• DATA FOR ANALYSIS:
________________________________________
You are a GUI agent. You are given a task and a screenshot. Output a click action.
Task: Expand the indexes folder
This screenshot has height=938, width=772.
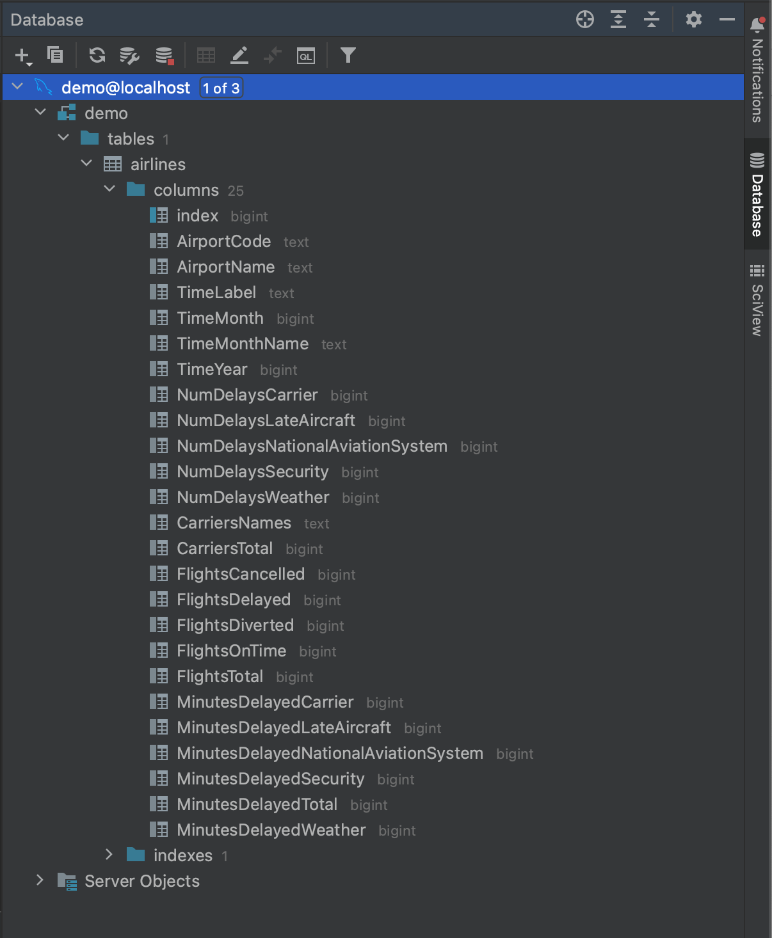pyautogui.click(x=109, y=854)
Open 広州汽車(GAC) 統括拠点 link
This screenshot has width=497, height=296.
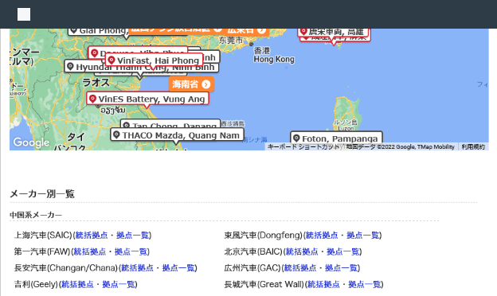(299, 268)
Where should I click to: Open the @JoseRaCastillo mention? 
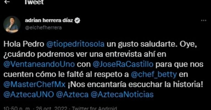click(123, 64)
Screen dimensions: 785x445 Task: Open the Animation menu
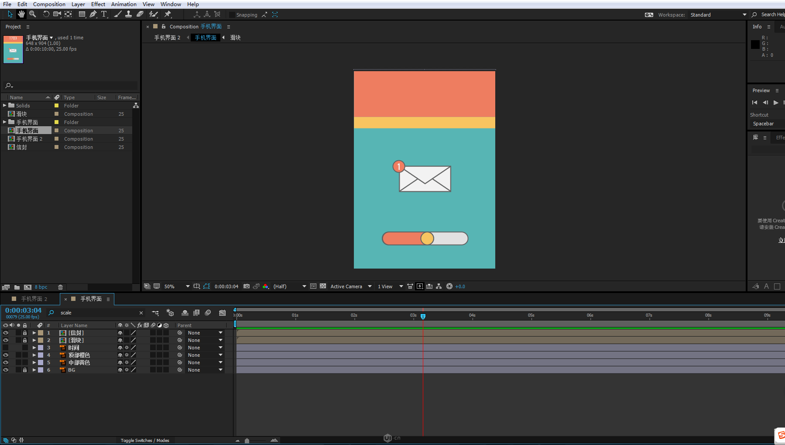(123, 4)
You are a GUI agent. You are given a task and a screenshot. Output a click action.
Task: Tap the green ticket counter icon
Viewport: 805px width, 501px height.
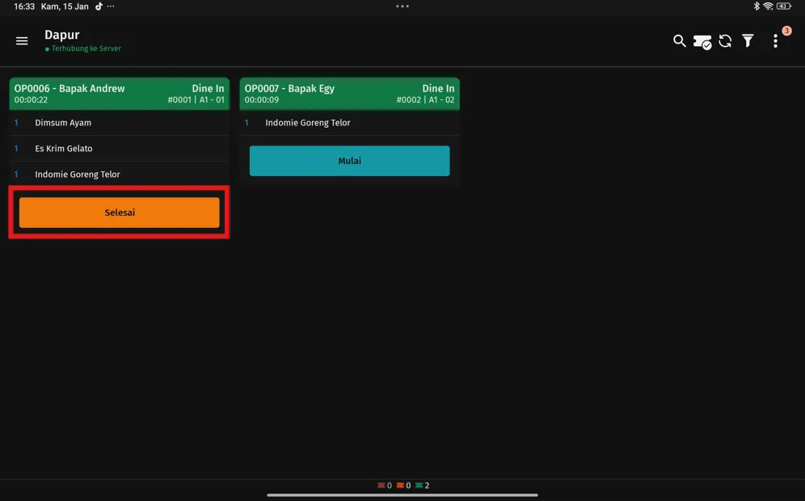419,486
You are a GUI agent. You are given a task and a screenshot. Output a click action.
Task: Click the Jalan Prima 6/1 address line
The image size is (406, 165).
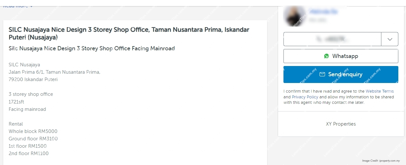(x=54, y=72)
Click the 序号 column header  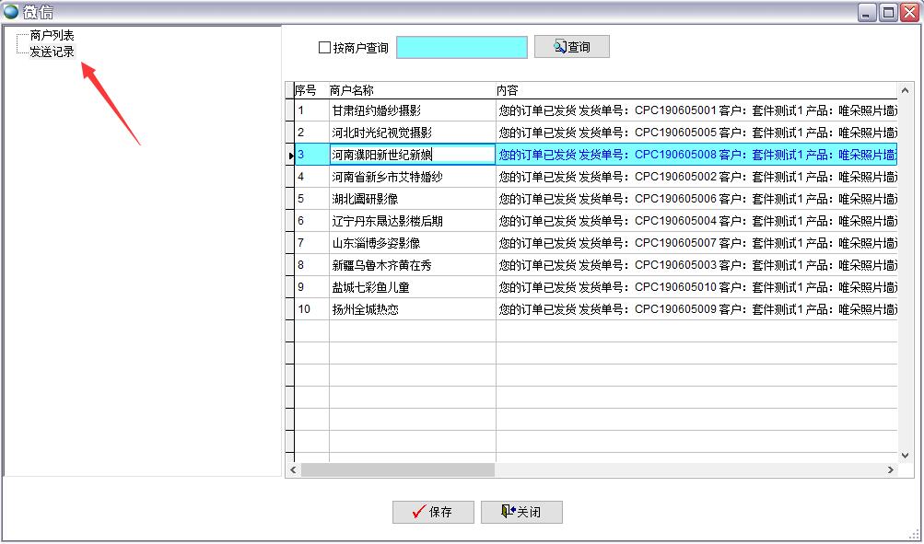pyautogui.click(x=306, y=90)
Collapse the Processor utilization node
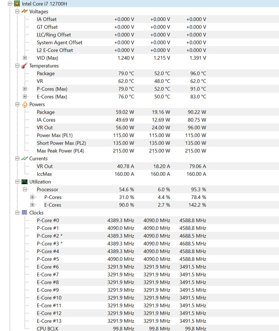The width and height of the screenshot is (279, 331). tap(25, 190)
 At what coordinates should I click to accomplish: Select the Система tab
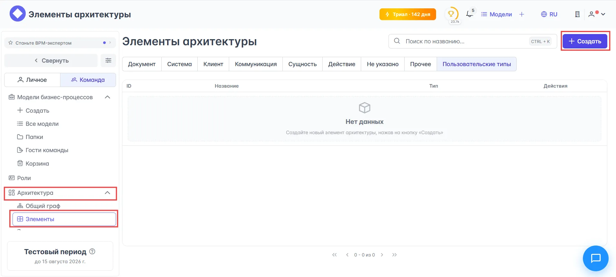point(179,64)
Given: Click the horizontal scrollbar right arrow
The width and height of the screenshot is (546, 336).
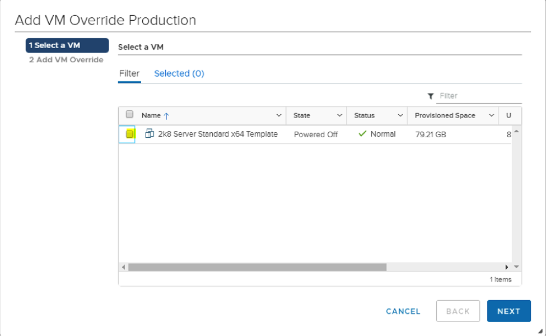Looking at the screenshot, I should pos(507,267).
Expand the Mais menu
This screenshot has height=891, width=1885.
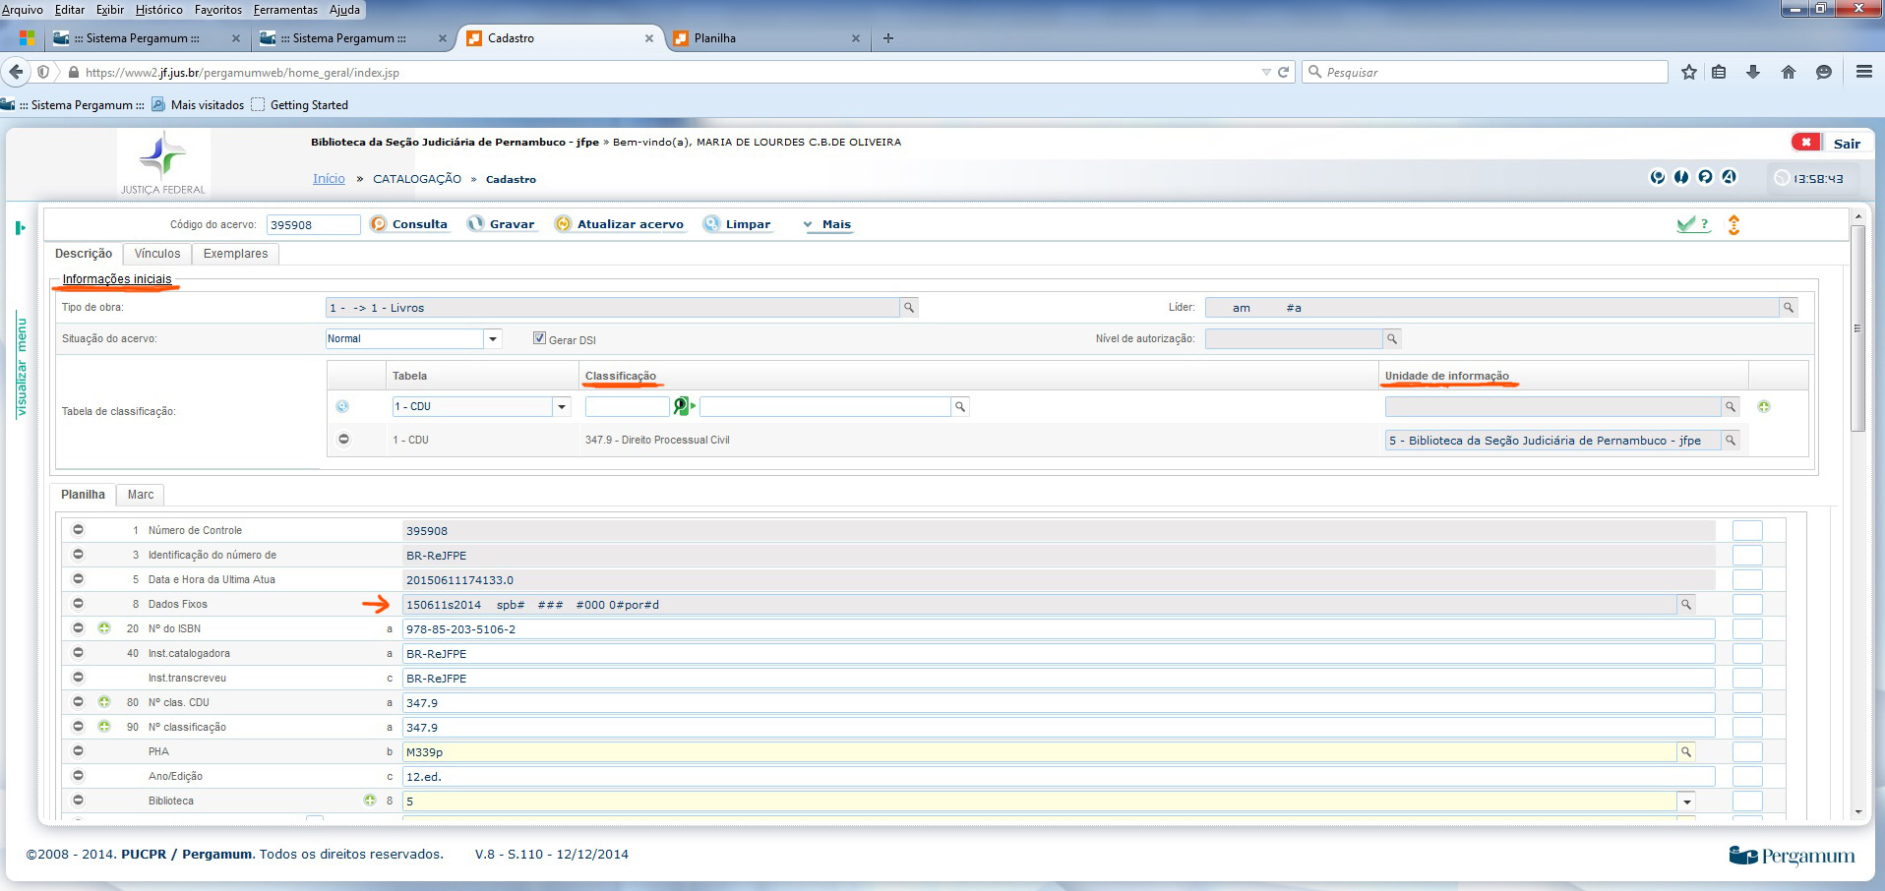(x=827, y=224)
________________________________________
• PROBLEM REQUIREMENTS: Please set down, word for word, the lines starting at the line that holds "At what coordinates" and running to the end of the listing, with no pictures.

• EXERCISE RESPONSE:
 At what coordinates should I click to accomplish: Select the Система tab
point(179,64)
Given: Click the horizontal scrollbar right arrow
The width and height of the screenshot is (546, 336).
Looking at the screenshot, I should pos(507,267).
Expand the Mais menu
This screenshot has height=891, width=1885.
(x=827, y=224)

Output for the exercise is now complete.